Target Shuffles Management Deck Chairs: Still Too Slow
It looks to me like Target is shuffling roles amongst the existing leadership team of Christina Hennington, Rick Gomez, and Lisa Roath. The one exception is CMO.
It strikes me that Lisa Roath, the current CMO, is primarily a merchant. The company apparently concluded that Target lacked depth in the marketing function.
Of course Rick Gomez, the one with the marketing background, is now in charge of merchandising. Whereas Christina Hennington is in charge of not only Growth now, but also Strategy. Christina with the merchandising background.
Isn't the Head of Marketing responsible for growth? Why does Target need a Head of Strategy and Growth?
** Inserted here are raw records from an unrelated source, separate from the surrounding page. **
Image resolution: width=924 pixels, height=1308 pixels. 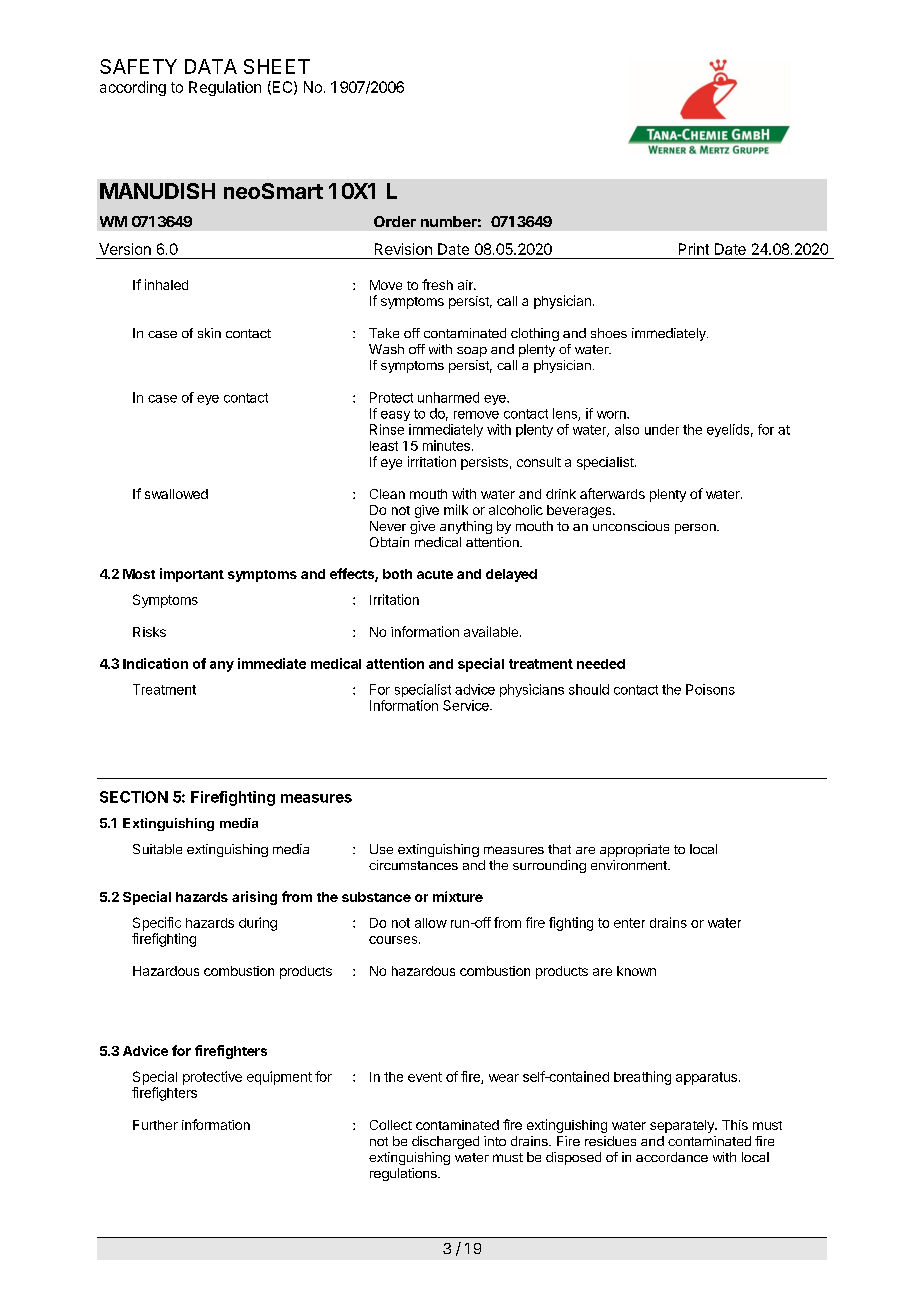 I want to click on Order, so click(x=395, y=221).
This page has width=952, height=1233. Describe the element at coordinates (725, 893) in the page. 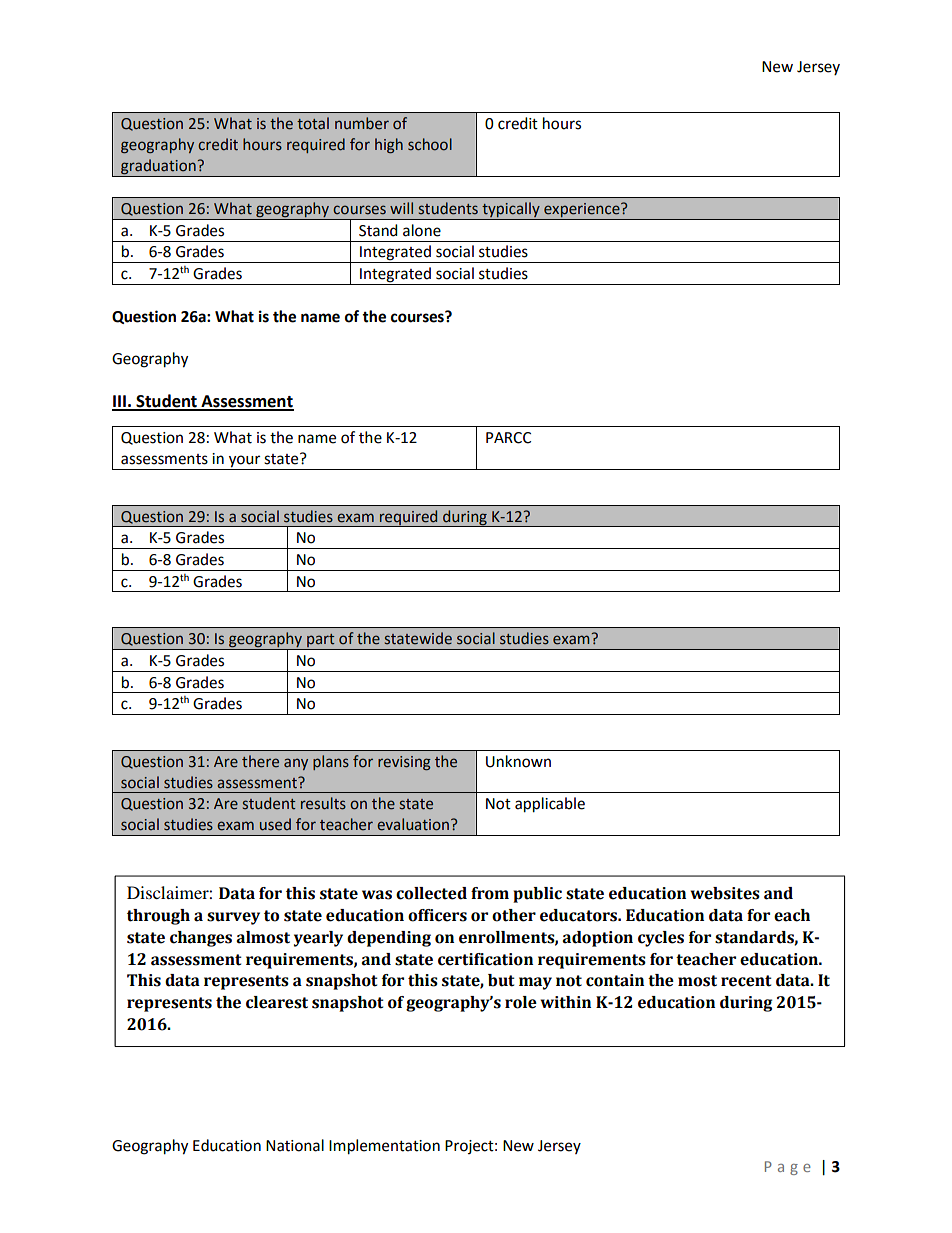

I see `websites` at that location.
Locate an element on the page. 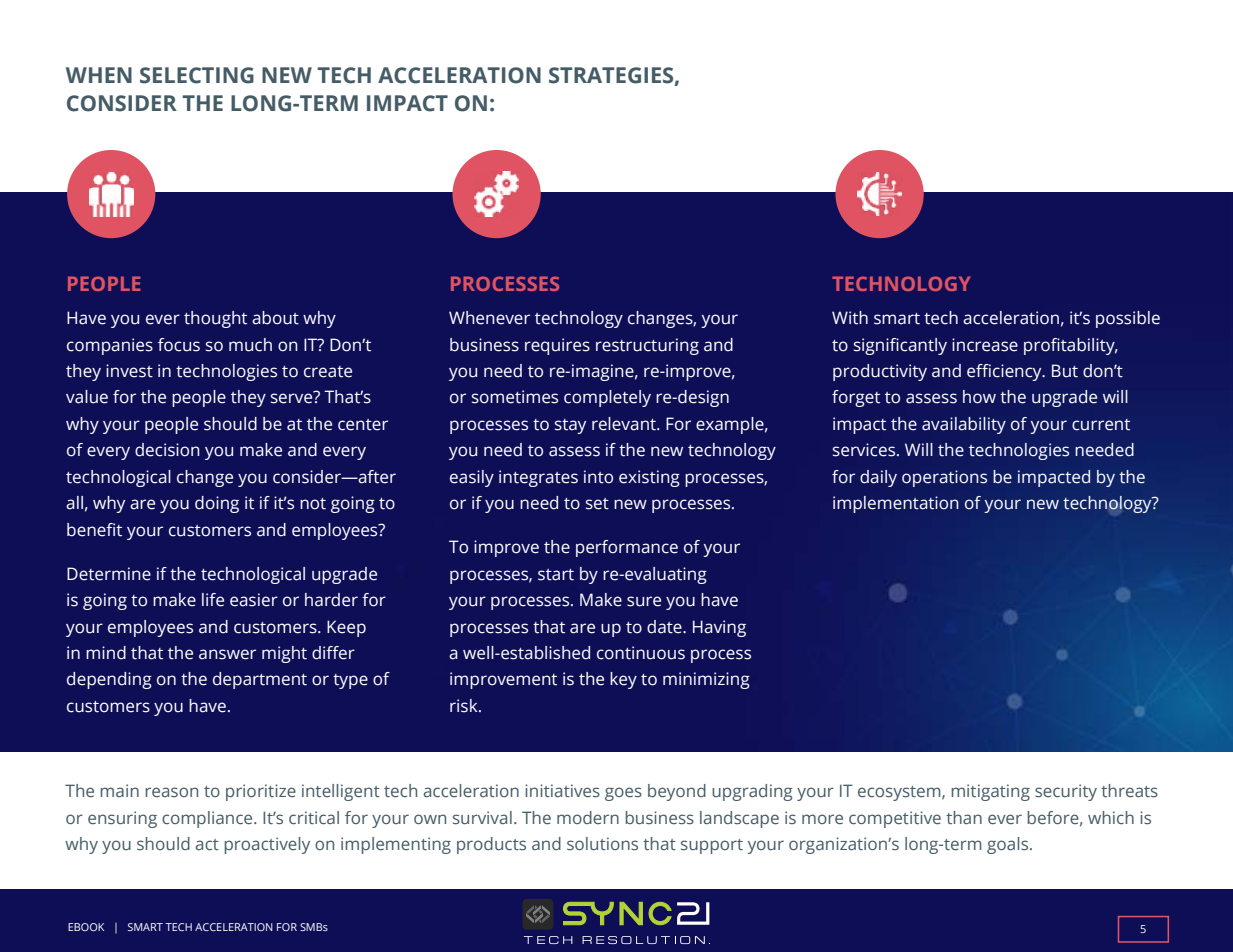  set is located at coordinates (597, 504).
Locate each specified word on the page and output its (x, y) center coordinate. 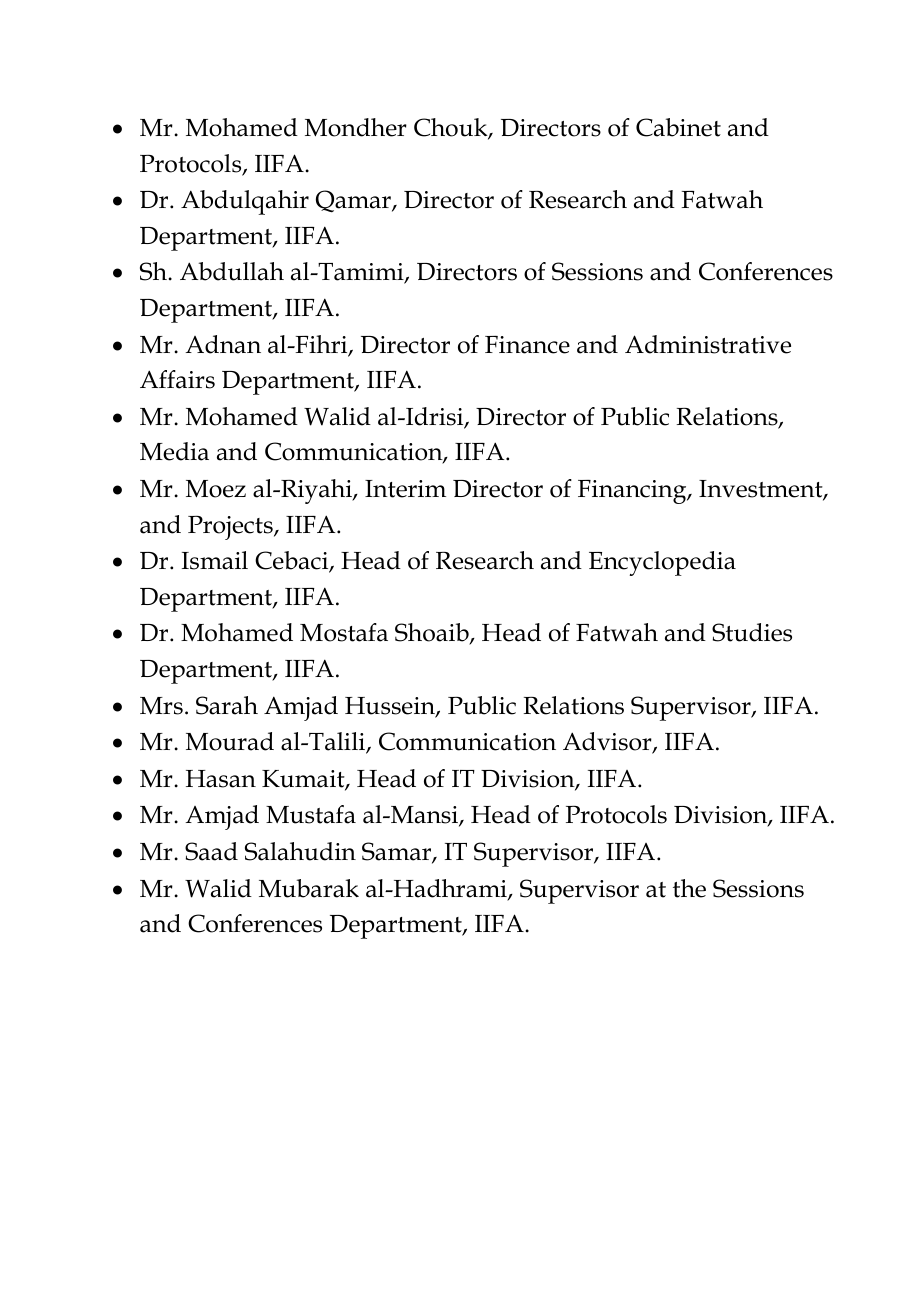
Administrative (708, 344)
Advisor (608, 742)
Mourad (230, 741)
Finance (527, 345)
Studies (752, 632)
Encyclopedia (662, 563)
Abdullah (232, 271)
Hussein (391, 707)
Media (174, 451)
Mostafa (344, 632)
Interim (405, 489)
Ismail (215, 560)
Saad (211, 851)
The answer is straightforward. Brian Cornell has overstayed his welcome, and the organization is scrambling to compensate for it.
Streamlining and simplifying the management and organization structure needs to be the order of the day.
It's not that Target doesn't have a great consumer culture -- it does. It's more that the business culture needs to acquire speed and efficiency. Decisionmaking needs to be about 5x faster.
That often comes from getting leaders closer to the problems. This new leadership structure moves leaders further away from the problems. It's also out of step with a lot of the corporate streamlining and cash efficiency concerns that most companies are facing right now.
Let's start here:
Something must be done to adjust and evolve the Target brand for a new era of cheap, strained consumer which doesn't appear to be dissipating anytime soon.
The Target approach of "own brand-ing" your way out of the slump has not worked. Full stop. That is the current playbook.
What is the new playbook? It needs to generate consumer demand. Product is one component, but there is a worry the elevation of Christina Hennington could continue more of the same -- because we have another merchant as a leader.
Target needs a Marketing Leader as CEO, and the entire management team needs about 2-3 less people, and that likely applies to the 4-5 levels beneath that.
Speed kills, and currently Target is not only dying from strategy, which should come from the CEO. If Christina Hennington truly is that person, well, she needs to be the CEO sooner than later.
If not, Target needs to announce its CEO succession process has kicked into high gear -- I suspect you might start hearing about this as soon as the next earnings call.
The age of efficiency waits for no person, and no company. Brian Cornell has done an admirable job over his CEO tenure in the last 10 years leveraging those store assets, primarily with the help of former COO John Mulligan who built the playbook as Brian was assuming the CEO role.
Brian's tenure has been primarily about supply chain innovation. Target's next act truly needs to be about marketing innovation, but it starts from the top. A new CMO alone cannot move the mountain.